This was an interesting week for data discussions in the Boston area. There were two back-to-back events this week — Big Data on Wednesday night hosted by TiE Boston and Channeling the Big Data Tsunami by MassTLC on Thursday morning. With desperate sounding headlines, I was beginning to fear that big data was going to storm the Boston ‘burbs to give us a British-style trouncing.
What a relief instead to hear luminaries from startups, established companies, research houses and VCs share their wisdom at the TiE and MassTLC events on what we need to worry about and how to think of the problem.
David Reinsel of IDC stepped back and gave a great macro level overview of the problem and the sources. He talked about the incredible data volume – 0.8 ZB (a zettabyte or “ZB” is a million terabytes) in 2009 growing to 35 ZB in 2020. And that’s just what is created. While David estimated that popular social networking sites are generating on the order of 14 PB (petabytes which is a thousand terabytes) per year, the consumption (how much people view) is on the order of 10,000 PB a year. Big numbers – so that’s our problem, right? Well, according to Dave, that’s not big data. “Big data is not the created content nor is it even its consumption – it’s the analysis of all the data surrounding or swirling around it”.
Examples for this analysis came from multiple areas outside the traditional data center that companies use for BI including smart systems, web 2.0 and science. David mentioned America’s smartest bridge, built as a replacement over the Mississippi river after the pervious bridge collapsed. This one bridge alone has 323 sensors and generates over 500 MB/day of data. And that’s one bridge. Professor Mike Stonebraker of MIT raised the cases of typical web 2.0 companies like Yahoo, who has 1 TB/day of clickstream data to analyze. Adam Towvim of Jumptap noted that his firm’s network had 8 billion mobile impressions per month to manage. On the science front, Mike spoke of Johns Hopkins alone which has 20 different departments each dealing with ½ PB of data to manage and analyze.
OK, great. So we are drowning in data, never mind having to try to manage it, analyze it, and get value from it. What can database solution vendors do?

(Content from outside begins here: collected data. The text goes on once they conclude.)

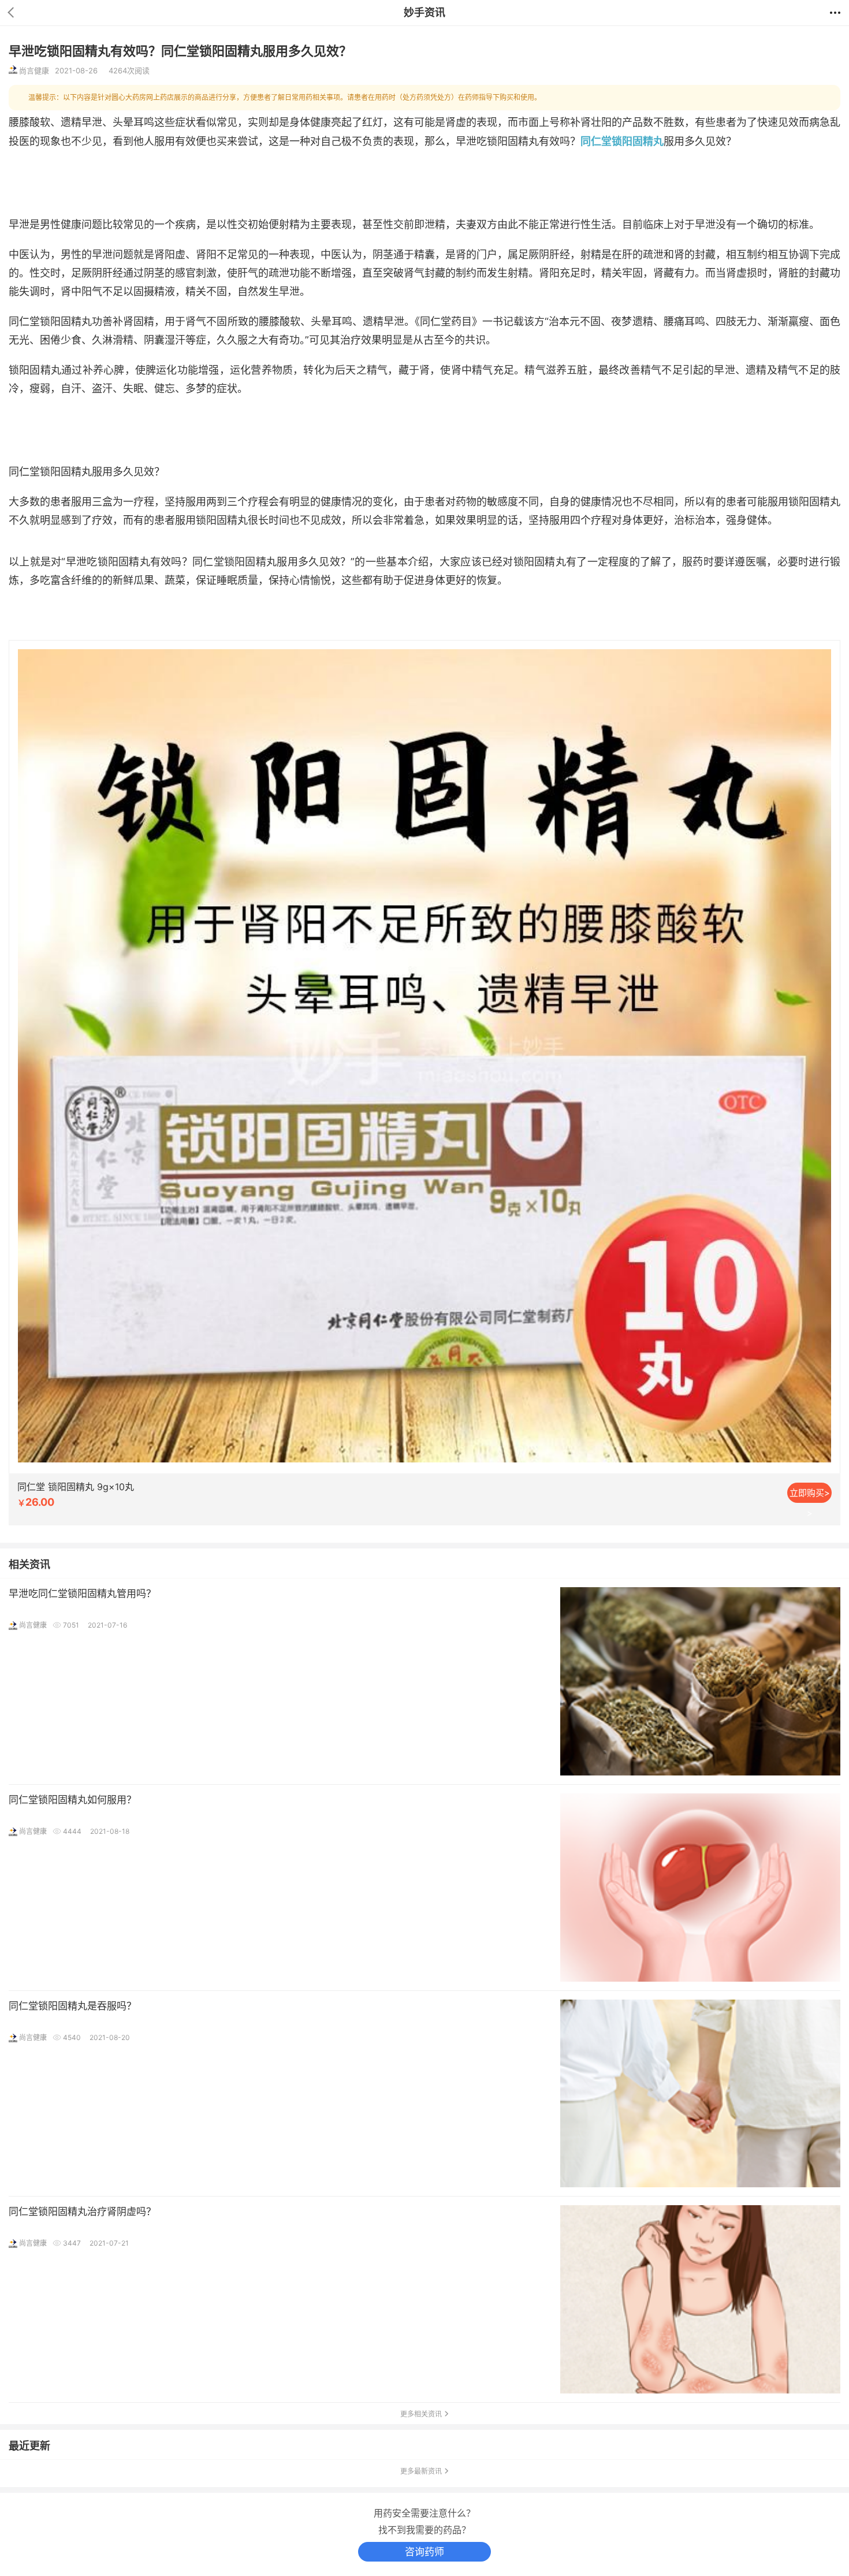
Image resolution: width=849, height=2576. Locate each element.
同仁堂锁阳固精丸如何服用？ (72, 1800)
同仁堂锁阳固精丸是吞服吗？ (72, 2006)
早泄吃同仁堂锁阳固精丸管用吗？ (82, 1593)
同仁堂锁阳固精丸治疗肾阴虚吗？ (82, 2211)
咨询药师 (424, 2552)
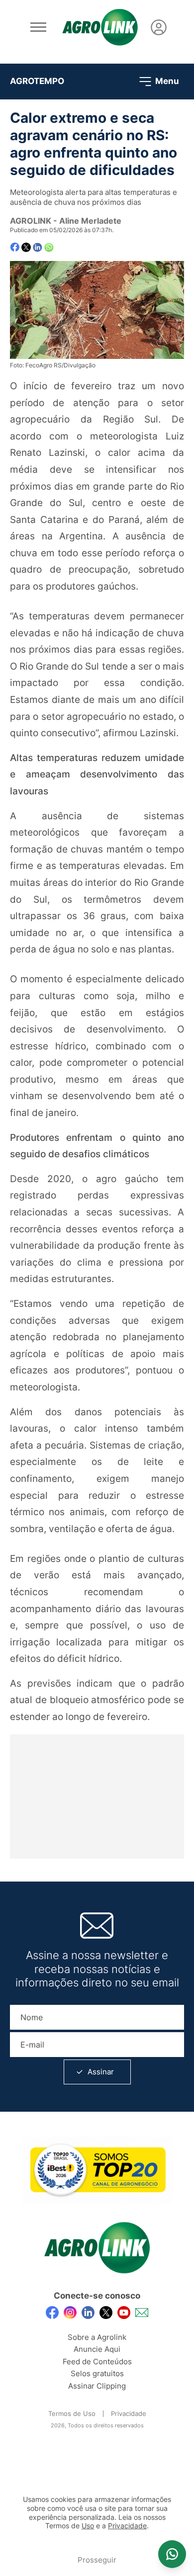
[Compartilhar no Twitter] (26, 247)
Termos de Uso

Any solution needs flexibility, performance, scalability and a working ecosystem to be deployed in most organizations. The standard off-the-shelf MySQL has shortcomings. Dan Weinreb of ITA Software pointed out how tough it can get in an organization if all of a sudden you want to track a new field with MySQL – perhaps a second salary column for someone depending on their project. There was also an acknowledgement from the TiE event that hardware remains a bottleneck as performance is only as good at the end of the day as how quickly one can get data off of the drives. And a number of folks pointed out that new solutions such as NoSQL lack portability of data as well as a mature ecosystem. Finally, there is inertia – with training, investment and expertise in MySQL, it’s only under very limited circumstances that organizations want to consider hitting the “reset button” on existing architecture.
So, is there a middle ground? Can we get more performance out of MySQL? Do we need to throw out the “baby with the bathwater”? Professor Dan Abadi of Yale noted that people were looking for a number of solutions that get the best of all worlds – the “classic” high performance of structured data from SQL vs. the scalability of new areas such as Hadoop. Luke Lonergan of Greenplum/EMC spoke of leveraging the familiarity of SQL with the flexibility to add additional hardware and “scale out”. It’s solutions like these – that extend the value of the SQL language or the popular MySQL RDBMS, that work for a lot of organizations. Of course, this is where TokuDB plays well – improving the performance and scalability of MySQL, allowing customers to get more performance without having to “rip and replace” with some type of alternative to MySQL or a radically different new hardware stack.
At the end of the day, I felt better. It is an ever-growing rise of data. However, we’ve got a clever and determined band of folks in the Boston area addressing big data. Some companies will get injured for sure (the start of the revolutionary war left many wounded as well), but the creativity and mental prowess in the room gave me confidence that we can surely stem the tide.